What should you beware of with patients who have Lewy Body Disease?

A

BEWARE!!!
Most patients with Body Diffuse Lewy Disease experience severe, potentially life-threatening adverse reactions if treated with antipsychotic agents. If an antipsychotic is truly needed, use one of the newer agents (e.g. Seroquel or Zyprexa)

23
Q

Compare Parkinson’s Disease vs.
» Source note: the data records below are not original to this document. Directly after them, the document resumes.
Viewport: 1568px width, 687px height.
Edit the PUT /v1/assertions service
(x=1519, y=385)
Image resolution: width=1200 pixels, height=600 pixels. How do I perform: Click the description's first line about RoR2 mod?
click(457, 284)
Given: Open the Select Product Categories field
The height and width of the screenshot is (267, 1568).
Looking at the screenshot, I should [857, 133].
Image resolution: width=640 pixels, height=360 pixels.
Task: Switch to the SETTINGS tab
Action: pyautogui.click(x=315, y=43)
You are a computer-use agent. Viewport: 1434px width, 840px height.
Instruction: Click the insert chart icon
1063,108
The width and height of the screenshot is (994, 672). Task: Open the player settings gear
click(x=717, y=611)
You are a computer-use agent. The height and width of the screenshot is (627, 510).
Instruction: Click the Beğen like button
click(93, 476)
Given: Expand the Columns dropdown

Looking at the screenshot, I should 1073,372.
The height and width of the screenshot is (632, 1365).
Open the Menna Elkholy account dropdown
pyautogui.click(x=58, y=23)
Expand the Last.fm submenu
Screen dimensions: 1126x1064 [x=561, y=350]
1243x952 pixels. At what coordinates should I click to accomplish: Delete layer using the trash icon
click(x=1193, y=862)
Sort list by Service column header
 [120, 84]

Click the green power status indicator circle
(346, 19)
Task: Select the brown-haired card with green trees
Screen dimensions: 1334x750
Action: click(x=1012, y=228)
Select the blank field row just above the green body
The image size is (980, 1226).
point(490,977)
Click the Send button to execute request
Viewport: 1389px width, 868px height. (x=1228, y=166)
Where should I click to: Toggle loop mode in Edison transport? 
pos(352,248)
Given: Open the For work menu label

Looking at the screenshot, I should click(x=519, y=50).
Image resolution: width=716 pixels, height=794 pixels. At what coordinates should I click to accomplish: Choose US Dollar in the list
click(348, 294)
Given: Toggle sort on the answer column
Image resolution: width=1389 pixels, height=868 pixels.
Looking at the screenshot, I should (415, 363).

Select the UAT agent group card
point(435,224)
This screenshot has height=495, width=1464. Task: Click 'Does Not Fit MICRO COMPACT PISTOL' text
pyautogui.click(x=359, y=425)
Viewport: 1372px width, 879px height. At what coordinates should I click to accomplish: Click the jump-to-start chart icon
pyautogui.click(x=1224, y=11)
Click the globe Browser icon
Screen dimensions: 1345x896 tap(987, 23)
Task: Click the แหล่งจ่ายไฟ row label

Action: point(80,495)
Diffuse Lewy Body Disease

A

Parkinson’s Disease

  • midbrain Lewy bodies
  • executive dementia sometimes occurs late in illness
  • Resting tremor usually present
  • Autonomic dysfunction sometimes seen
  • hallucinations only in response to antiparkinsonian drugs

Diffuse Lewy Body Disease

  • cortical Lewy bodies
  • Cortical dementia always occurs early in illness
  • resting tremor usually absent
  • Autonomic dysfunction prominent
  • Hallucinations common in absence of antiparkinsonian drugs
24
Q

Tell me about Frontotemporal Degeneration:

A

Includes several forms of dementia characterized by a slowly progressive deterioration of social skills and changes in personality, along with impairment of intellect, memory, and language.
The disease varies greatly in the way it affects individuals, but often see common core of symptoms:
- loss of memory
- lack of spontaneity
- difficulty in thinking or concentrating
- disturbances of speech
Other symptoms include: gradual emotional dullness, loss of moral judgement, and progressive dementia.
Usually affects individuals between ages of 40 & 60.
Patients typically have atrophy of the frontal and temporal lobes of the brain.
No cure. Length of progression 2-10 years.

25
Q

What is Normal Pressure Hydrocephalus?

A
Triad:
- dementia
- gait disturbance
- urinary incontinence
POTENTIALLY reversible with ventriculoperitoneal shunting (gait disturbance is the most likely to be reversed with shunting).